----- Provided material

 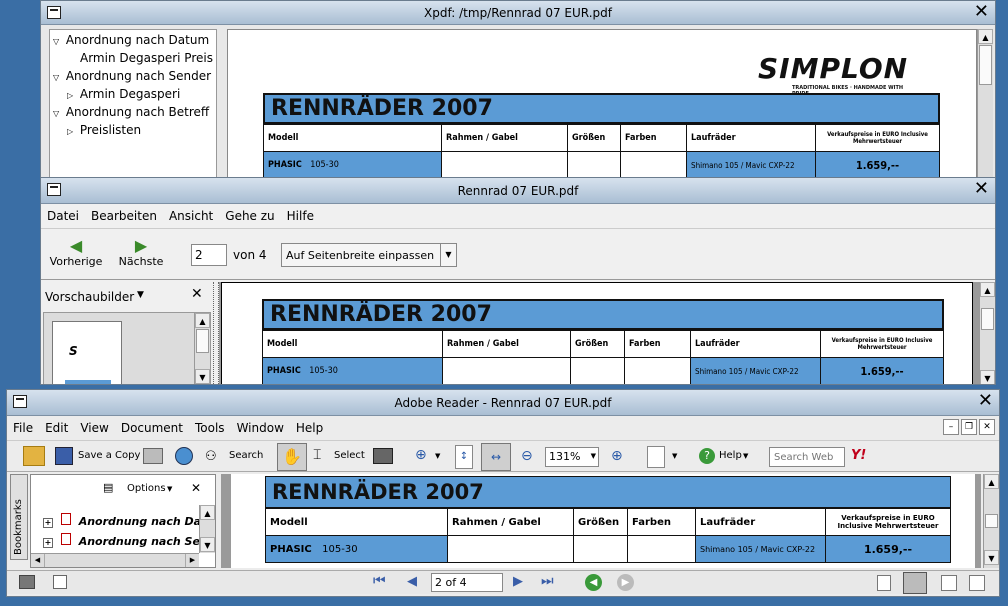 What do you see at coordinates (572, 457) in the screenshot?
I see `zoom-select: 131% ▼` at bounding box center [572, 457].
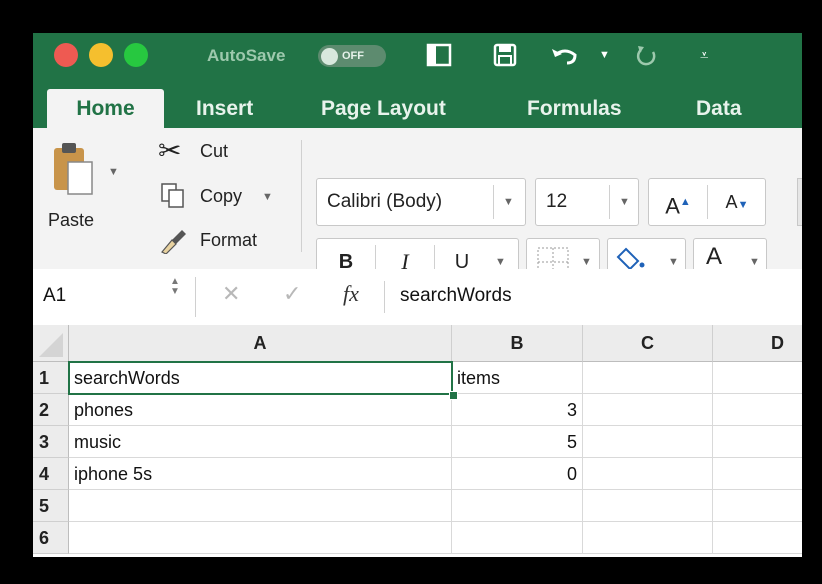 Image resolution: width=822 pixels, height=584 pixels. I want to click on cell-a3: music, so click(260, 442).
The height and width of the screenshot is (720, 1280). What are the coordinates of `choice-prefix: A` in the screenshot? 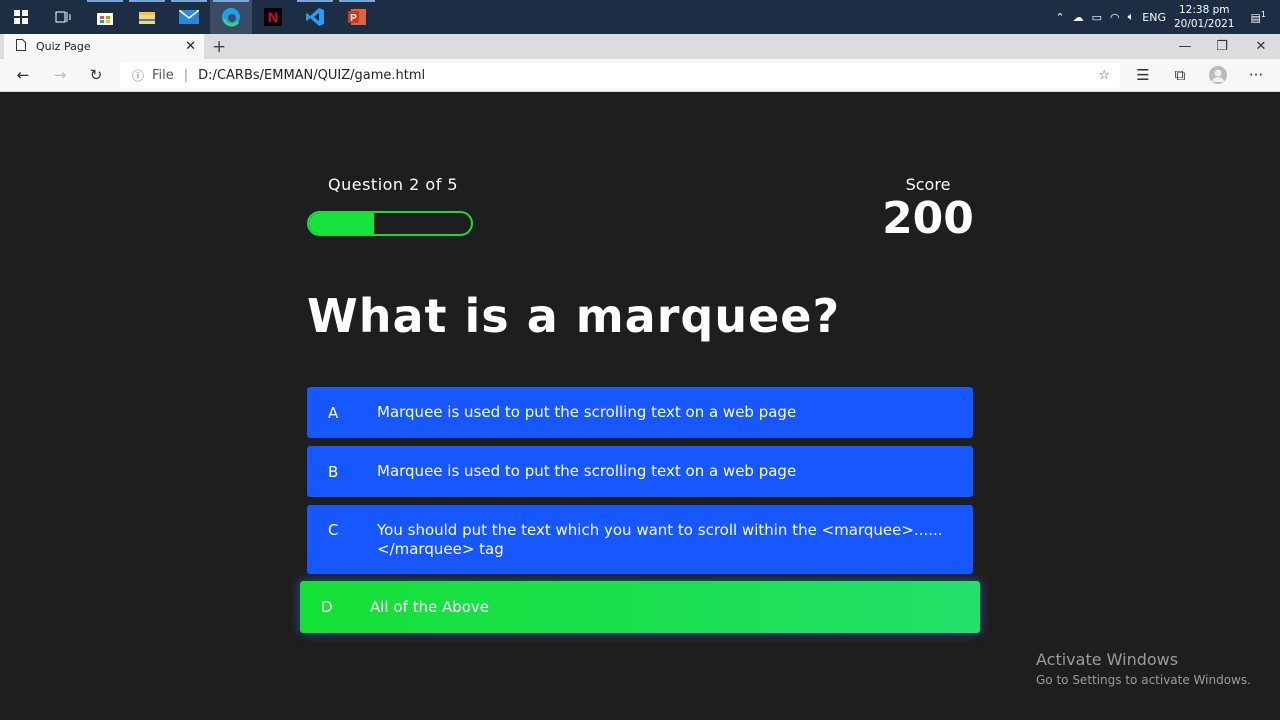 It's located at (334, 412).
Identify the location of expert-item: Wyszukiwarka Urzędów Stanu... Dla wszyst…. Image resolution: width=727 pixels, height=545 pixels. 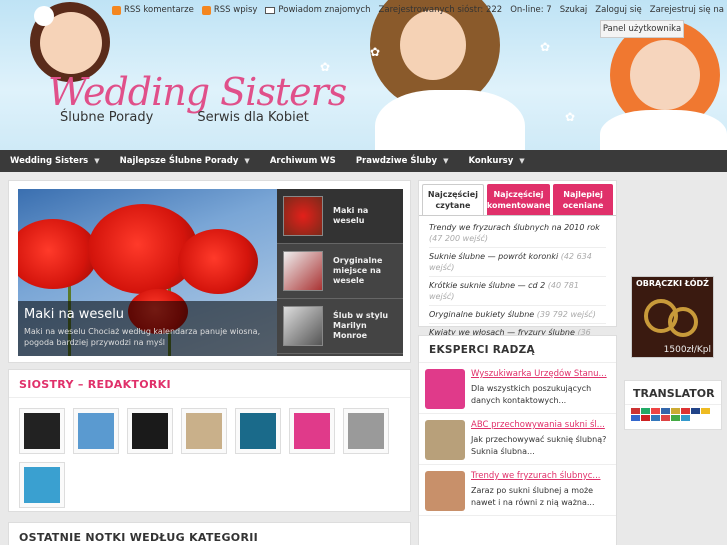
(518, 388).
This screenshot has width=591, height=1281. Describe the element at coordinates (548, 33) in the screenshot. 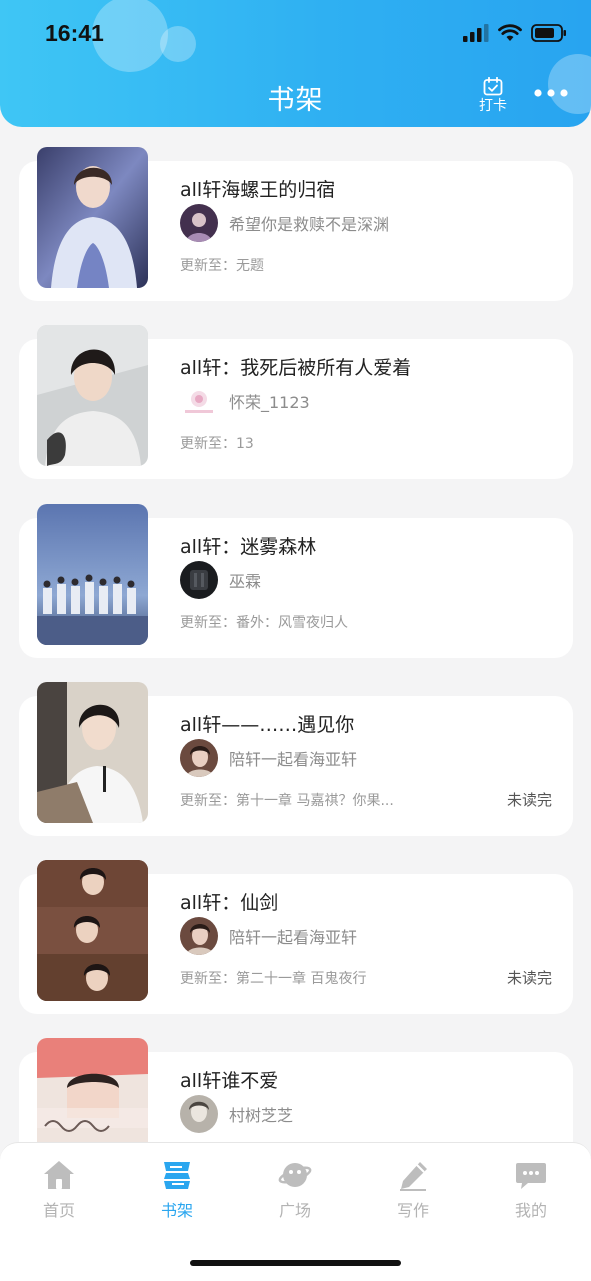

I see `battery-icon` at that location.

----------

=== What you are asked to do ===
Please print the lines of the material exactly, from the line that contains "Identify the location" through the end of the material, both ends included. Leave the pictures out.

=== Answer to the problem ===
Identify the location of expert-item: Wyszukiwarka Urzędów Stanu... Dla wszyst…. Image resolution: width=727 pixels, height=545 pixels. 
(518, 388).
This screenshot has width=591, height=1281. Describe the element at coordinates (548, 33) in the screenshot. 

I see `battery-icon` at that location.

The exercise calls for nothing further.